┌─ Listed entries

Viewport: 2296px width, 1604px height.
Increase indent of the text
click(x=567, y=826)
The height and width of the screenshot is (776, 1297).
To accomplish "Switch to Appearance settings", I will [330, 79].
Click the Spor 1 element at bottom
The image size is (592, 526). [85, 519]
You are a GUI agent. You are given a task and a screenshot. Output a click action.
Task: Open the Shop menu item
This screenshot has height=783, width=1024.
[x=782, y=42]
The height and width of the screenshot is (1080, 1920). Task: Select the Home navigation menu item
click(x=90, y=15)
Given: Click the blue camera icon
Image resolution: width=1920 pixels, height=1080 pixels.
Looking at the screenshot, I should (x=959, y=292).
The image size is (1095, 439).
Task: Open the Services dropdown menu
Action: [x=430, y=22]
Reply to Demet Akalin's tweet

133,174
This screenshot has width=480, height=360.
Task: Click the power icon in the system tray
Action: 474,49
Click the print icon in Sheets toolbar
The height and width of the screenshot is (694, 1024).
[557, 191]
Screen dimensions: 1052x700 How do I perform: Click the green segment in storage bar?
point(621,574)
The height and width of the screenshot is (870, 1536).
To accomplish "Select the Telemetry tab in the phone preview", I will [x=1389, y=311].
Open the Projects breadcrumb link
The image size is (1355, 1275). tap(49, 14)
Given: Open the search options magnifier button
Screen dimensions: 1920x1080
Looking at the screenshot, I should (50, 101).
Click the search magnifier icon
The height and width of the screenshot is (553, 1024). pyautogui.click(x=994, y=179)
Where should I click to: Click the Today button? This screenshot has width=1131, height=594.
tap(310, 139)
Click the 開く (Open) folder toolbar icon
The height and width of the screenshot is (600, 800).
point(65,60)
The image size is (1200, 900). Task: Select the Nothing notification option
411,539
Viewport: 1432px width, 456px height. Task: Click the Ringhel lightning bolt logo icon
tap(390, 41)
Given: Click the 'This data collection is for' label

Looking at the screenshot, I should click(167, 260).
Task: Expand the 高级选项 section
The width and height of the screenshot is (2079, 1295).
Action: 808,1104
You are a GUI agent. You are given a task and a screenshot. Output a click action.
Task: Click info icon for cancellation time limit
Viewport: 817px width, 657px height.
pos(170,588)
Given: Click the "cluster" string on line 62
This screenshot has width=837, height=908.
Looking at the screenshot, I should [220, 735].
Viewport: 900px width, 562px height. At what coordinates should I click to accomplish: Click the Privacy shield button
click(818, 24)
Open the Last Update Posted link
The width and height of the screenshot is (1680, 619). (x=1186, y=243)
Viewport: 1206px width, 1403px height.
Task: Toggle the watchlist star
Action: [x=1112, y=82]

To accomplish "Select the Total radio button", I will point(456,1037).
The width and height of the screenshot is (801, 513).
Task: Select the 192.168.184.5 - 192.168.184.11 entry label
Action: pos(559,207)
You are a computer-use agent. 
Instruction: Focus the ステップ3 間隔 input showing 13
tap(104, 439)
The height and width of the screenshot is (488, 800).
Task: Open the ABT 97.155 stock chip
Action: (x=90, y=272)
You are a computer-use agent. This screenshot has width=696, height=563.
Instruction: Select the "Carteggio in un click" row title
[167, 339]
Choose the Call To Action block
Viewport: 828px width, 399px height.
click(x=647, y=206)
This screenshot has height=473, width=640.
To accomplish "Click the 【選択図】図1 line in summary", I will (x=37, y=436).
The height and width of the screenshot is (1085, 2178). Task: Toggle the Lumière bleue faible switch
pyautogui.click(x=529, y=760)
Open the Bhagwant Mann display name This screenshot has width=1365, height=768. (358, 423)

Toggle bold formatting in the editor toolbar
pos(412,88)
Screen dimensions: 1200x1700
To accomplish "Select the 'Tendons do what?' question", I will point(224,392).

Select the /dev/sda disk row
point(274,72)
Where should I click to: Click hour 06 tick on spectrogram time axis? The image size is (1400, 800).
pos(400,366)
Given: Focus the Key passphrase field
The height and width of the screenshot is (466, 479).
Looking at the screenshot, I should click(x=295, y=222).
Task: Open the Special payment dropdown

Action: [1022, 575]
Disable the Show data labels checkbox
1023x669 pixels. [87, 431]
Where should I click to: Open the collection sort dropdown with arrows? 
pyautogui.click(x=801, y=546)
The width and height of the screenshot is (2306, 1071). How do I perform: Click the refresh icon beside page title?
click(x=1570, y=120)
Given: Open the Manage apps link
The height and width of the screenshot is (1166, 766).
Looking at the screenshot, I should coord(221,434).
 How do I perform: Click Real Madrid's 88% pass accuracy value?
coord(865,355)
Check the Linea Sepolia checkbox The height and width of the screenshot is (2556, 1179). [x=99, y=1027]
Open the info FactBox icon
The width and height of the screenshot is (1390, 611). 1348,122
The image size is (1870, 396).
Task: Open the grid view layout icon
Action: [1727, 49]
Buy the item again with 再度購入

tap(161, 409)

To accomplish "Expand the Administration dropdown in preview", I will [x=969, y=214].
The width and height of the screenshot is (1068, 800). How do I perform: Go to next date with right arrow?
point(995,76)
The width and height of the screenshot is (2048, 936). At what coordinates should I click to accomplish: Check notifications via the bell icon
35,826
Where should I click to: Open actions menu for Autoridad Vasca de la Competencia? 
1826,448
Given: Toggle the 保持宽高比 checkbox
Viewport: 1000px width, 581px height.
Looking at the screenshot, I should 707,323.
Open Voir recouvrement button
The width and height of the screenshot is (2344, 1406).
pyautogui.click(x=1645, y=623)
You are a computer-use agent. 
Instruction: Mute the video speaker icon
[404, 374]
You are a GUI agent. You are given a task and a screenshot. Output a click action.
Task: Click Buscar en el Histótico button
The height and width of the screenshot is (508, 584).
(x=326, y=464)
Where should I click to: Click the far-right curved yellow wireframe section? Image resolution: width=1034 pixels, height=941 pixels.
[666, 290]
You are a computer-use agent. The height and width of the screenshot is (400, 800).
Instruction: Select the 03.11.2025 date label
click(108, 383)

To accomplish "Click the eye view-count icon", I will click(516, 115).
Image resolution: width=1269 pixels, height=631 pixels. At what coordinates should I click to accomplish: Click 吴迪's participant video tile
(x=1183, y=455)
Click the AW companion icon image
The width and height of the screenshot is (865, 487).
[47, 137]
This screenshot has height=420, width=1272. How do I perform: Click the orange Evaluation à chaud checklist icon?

└─

#### Your goal
Put every line above into a Markdown table with a "No." column for the row number and a "Line" column for the line itself, leaving out blank lines.

#### Task solution
| No. | Line |
|---|---|
| 1 | Viewport: 2296px width, 1604px height. |
| 2 | Increase indent of the text |
| 3 | click(x=567, y=826) |
| 4 | The height and width of the screenshot is (776, 1297). |
| 5 | To accomplish "Switch to Appearance settings", I will [330, 79]. |
| 6 | Click the Spor 1 element at bottom |
| 7 | The image size is (592, 526). [85, 519] |
| 8 | You are a GUI agent. You are given a task and a screenshot. Output a click action. |
| 9 | Task: Open the Shop menu item |
| 10 | This screenshot has height=783, width=1024. |
| 11 | [x=782, y=42] |
| 12 | The height and width of the screenshot is (1080, 1920). Task: Select the Home navigation menu item |
| 13 | click(x=90, y=15) |
| 14 | Given: Click the blue camera icon |
| 15 | Image resolution: width=1920 pixels, height=1080 pixels. |
| 16 | Looking at the screenshot, I should (x=959, y=292). |
| 17 | The image size is (1095, 439). |
| 18 | Task: Open the Services dropdown menu |
| 19 | Action: [x=430, y=22] |
| 20 | Reply to Demet Akalin's tweet |
| 21 | 133,174 |
| 22 | This screenshot has width=480, height=360. |
| 23 | Task: Click the power icon in the system tray |
| 24 | Action: 474,49 |
| 25 | Click the print icon in Sheets toolbar |
| 26 | The height and width of the screenshot is (694, 1024). |
| 27 | [557, 191] |
| 28 | Screen dimensions: 1052x700 How do I perform: Click the green segment in storage bar? |
| 29 | point(621,574) |
| 30 | The height and width of the screenshot is (870, 1536). |
| 31 | To accomplish "Select the Telemetry tab in the phone preview", I will [x=1389, y=311]. |
| 32 | Open the Projects breadcrumb link |
| 33 | The image size is (1355, 1275). tap(49, 14) |
| 34 | Given: Open the search options magnifier button |
| 35 | Screen dimensions: 1920x1080 |
| 36 | Looking at the screenshot, I should (50, 101). |
| 37 | Click the search magnifier icon |
| 38 | The height and width of the screenshot is (553, 1024). pyautogui.click(x=994, y=179) |
| 39 | Where should I click to: Click the Today button? This screenshot has width=1131, height=594. |
| 40 | tap(310, 139) |
| 41 | Click the 開く (Open) folder toolbar icon |
| 42 | The height and width of the screenshot is (600, 800). |
| 43 | point(65,60) |
| 44 | The image size is (1200, 900). Task: Select the Nothing notification option |
| 45 | 411,539 |
| 46 | Viewport: 1432px width, 456px height. Task: Click the Ringhel lightning bolt logo icon |
| 47 | tap(390, 41) |
| 48 | Given: Click the 'This data collection is for' label |
| 49 | Looking at the screenshot, I should click(167, 260). |
| 50 | Task: Expand the 高级选项 section |
| 51 | The width and height of the screenshot is (2079, 1295). |
| 52 | Action: 808,1104 |
| 53 | You are a GUI agent. You are given a task and a screenshot. Output a click action. |
| 54 | Task: Click info icon for cancellation time limit |
| 55 | Viewport: 817px width, 657px height. |
| 56 | pos(170,588) |
| 57 | Given: Click the "cluster" string on line 62 |
| 58 | This screenshot has width=837, height=908. |
| 59 | Looking at the screenshot, I should [220, 735]. |
| 60 | Viewport: 900px width, 562px height. At what coordinates should I click to accomplish: Click the Privacy shield button |
| 61 | click(818, 24) |
| 62 | Open the Last Update Posted link |
| 63 | The width and height of the screenshot is (1680, 619). (x=1186, y=243) |
| 64 | Viewport: 1206px width, 1403px height. |
| 65 | Task: Toggle the watchlist star |
| 66 | Action: [x=1112, y=82] |
| 67 | To accomplish "Select the Total radio button", I will point(456,1037). |
| 68 | The width and height of the screenshot is (801, 513). |
| 69 | Task: Select the 192.168.184.5 - 192.168.184.11 entry label |
| 70 | Action: pos(559,207) |
| 71 | You are a computer-use agent.  |
| 72 | Instruction: Focus the ステップ3 間隔 input showing 13 |
| 73 | tap(104, 439) |
| 74 | The height and width of the screenshot is (488, 800). |
| 75 | Task: Open the ABT 97.155 stock chip |
| 76 | Action: (x=90, y=272) |
| 77 | You are a computer-use agent. This screenshot has width=696, height=563. |
| 78 | Instruction: Select the "Carteggio in un click" row title |
| 79 | [167, 339] |
| 80 | Choose the Call To Action block |
| 81 | Viewport: 828px width, 399px height. |
| 82 | click(x=647, y=206) |
| 83 | This screenshot has height=473, width=640. |
| 84 | To accomplish "Click the 【選択図】図1 line in summary", I will (x=37, y=436). |
| 85 | The height and width of the screenshot is (1085, 2178). Task: Toggle the Lumière bleue faible switch |
| 86 | pyautogui.click(x=529, y=760) |
| 87 | Open the Bhagwant Mann display name This screenshot has width=1365, height=768. (358, 423) |
| 88 | Toggle bold formatting in the editor toolbar |
| 89 | pos(412,88) |
| 90 | Screen dimensions: 1200x1700 |
| 91 | To accomplish "Select the 'Tendons do what?' question", I will point(224,392). |
| 92 | Select the /dev/sda disk row |
| 93 | point(274,72) |
| 94 | Where should I click to: Click hour 06 tick on spectrogram time axis? The image size is (1400, 800). |
| 95 | pos(400,366) |
| 96 | Given: Focus the Key passphrase field |
| 97 | The height and width of the screenshot is (466, 479). |
| 98 | Looking at the screenshot, I should click(x=295, y=222). |
| 99 | Task: Open the Special payment dropdown |
| 100 | Action: [1022, 575] |
| 101 | Disable the Show data labels checkbox |
| 102 | 1023x669 pixels. [87, 431] |
| 103 | Where should I click to: Open the collection sort dropdown with arrows?  |
| 104 | pyautogui.click(x=801, y=546) |
| 105 | The width and height of the screenshot is (2306, 1071). How do I perform: Click the refresh icon beside page title? |
| 106 | click(x=1570, y=120) |
| 107 | Given: Open the Manage apps link |
| 108 | The height and width of the screenshot is (1166, 766). |
| 109 | Looking at the screenshot, I should coord(221,434). |
| 110 |  How do I perform: Click Real Madrid's 88% pass accuracy value? |
| 111 | coord(865,355) |
| 112 | Check the Linea Sepolia checkbox The height and width of the screenshot is (2556, 1179). [x=99, y=1027] |
| 113 | Open the info FactBox icon |
| 114 | The width and height of the screenshot is (1390, 611). 1348,122 |
| 115 | The image size is (1870, 396). |
| 116 | Task: Open the grid view layout icon |
| 117 | Action: [1727, 49] |
| 118 | Buy the item again with 再度購入 |
| 119 | tap(161, 409) |
| 120 | To accomplish "Expand the Administration dropdown in preview", I will [x=969, y=214]. |
| 121 | The width and height of the screenshot is (1068, 800). How do I perform: Go to next date with right arrow? |
| 122 | point(995,76) |
| 123 | The width and height of the screenshot is (2048, 936). At what coordinates should I click to accomplish: Check notifications via the bell icon |
| 124 | 35,826 |
| 125 | Where should I click to: Open actions menu for Autoridad Vasca de la Competencia?  |
| 126 | 1826,448 |
| 127 | Given: Toggle the 保持宽高比 checkbox |
| 128 | Viewport: 1000px width, 581px height. |
| 129 | Looking at the screenshot, I should 707,323. |
| 130 | Open Voir recouvrement button |
| 131 | The width and height of the screenshot is (2344, 1406). |
| 132 | pyautogui.click(x=1645, y=623) |
| 133 | You are a computer-use agent.  |
| 134 | Instruction: Mute the video speaker icon |
| 135 | [404, 374] |
| 136 | You are a GUI agent. You are given a task and a screenshot. Output a click action. |
| 137 | Task: Click Buscar en el Histótico button |
| 138 | The height and width of the screenshot is (508, 584). |
| 139 | (x=326, y=464) |
| 140 | Where should I click to: Click the far-right curved yellow wireframe section? Image resolution: width=1034 pixels, height=941 pixels. |
| 141 | [666, 290] |
| 142 | You are a computer-use agent. The height and width of the screenshot is (400, 800). |
| 143 | Instruction: Select the 03.11.2025 date label |
| 144 | click(108, 383) |
| 145 | To accomplish "Click the eye view-count icon", I will click(516, 115). |
| 146 | Image resolution: width=1269 pixels, height=631 pixels. At what coordinates should I click to accomplish: Click 吴迪's participant video tile |
| 147 | (x=1183, y=455) |
| 148 | Click the AW companion icon image |
| 149 | The width and height of the screenshot is (865, 487). |
| 150 | [47, 137] |
| 151 | This screenshot has height=420, width=1272. How do I perform: Click the orange Evaluation à chaud checklist icon? |